そこへ、上機嫌なとみこがやって来ました。周吉に「昌次はちゃんとしてましたよ。東京へ来て本当に良かった!」とうれしそうに二階へ上がるとみこ。しかし途中で倒れて意識不明のまま搬送されてしまいます。
ベッドで横たわる意識のないとみこに、「もうすぐみんなが来るから大丈夫。」と声を掛け続ける周吉。夜になり、仕事を終えた幸一と滋子がやってきます。翌朝まで持つかどうかと医師に言われ、覚悟を決める三人。
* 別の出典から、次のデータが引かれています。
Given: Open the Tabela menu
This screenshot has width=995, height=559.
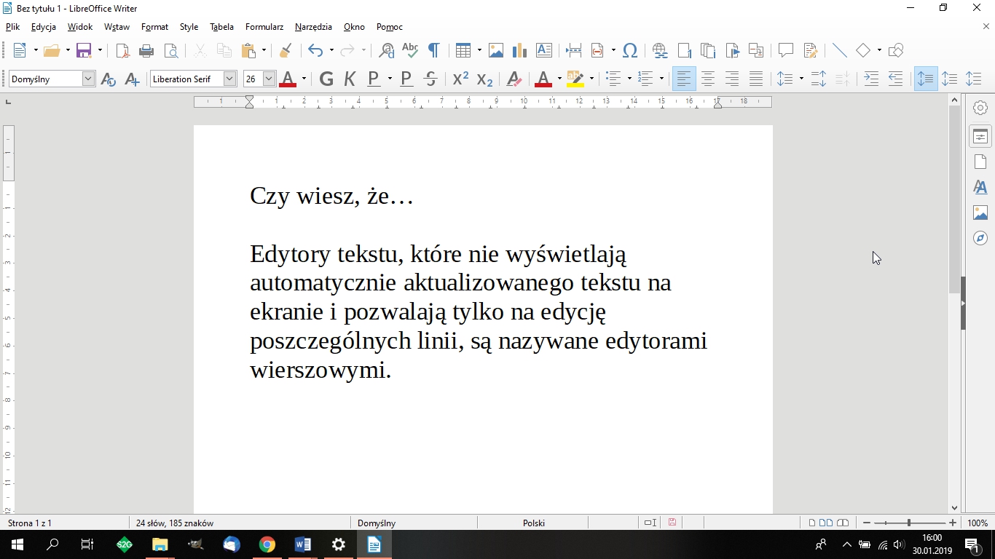Looking at the screenshot, I should click(221, 27).
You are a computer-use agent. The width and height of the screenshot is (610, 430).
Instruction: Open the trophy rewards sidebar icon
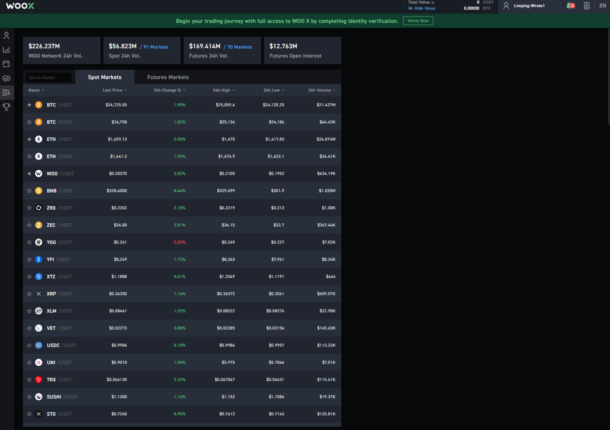coord(6,107)
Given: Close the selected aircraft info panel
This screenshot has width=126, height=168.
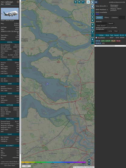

深夜になり、ようやく昌次が到着。事情を聞きつけた紀子も一緒に駆けつけていました。状況を把握した昌次は涙が止まらず、その後とみこはみんなに見守られながら息を引き取ってしまいました。
東京家族の結末
火葬を済ませると、周吉は広島へと戻ってきます。周吉のことが心配で、昌次と紀子も一緒に戻っていました。紀子は周吉の身の周りの世話をしてやりますが、周吉は何もしゃべらず、紀子は自分は嫌われているのではないかと来たことを後悔していました。
葬儀が終わると、滋子がとみこの形見分けを始めます。すると「母さんが亡くなったところなのにそんな話をするなよ!」と、怒り出す昌次。口論となる滋子と昌次に、周吉は「母さんが見てる前でやめなさい。」と二人を叱りました。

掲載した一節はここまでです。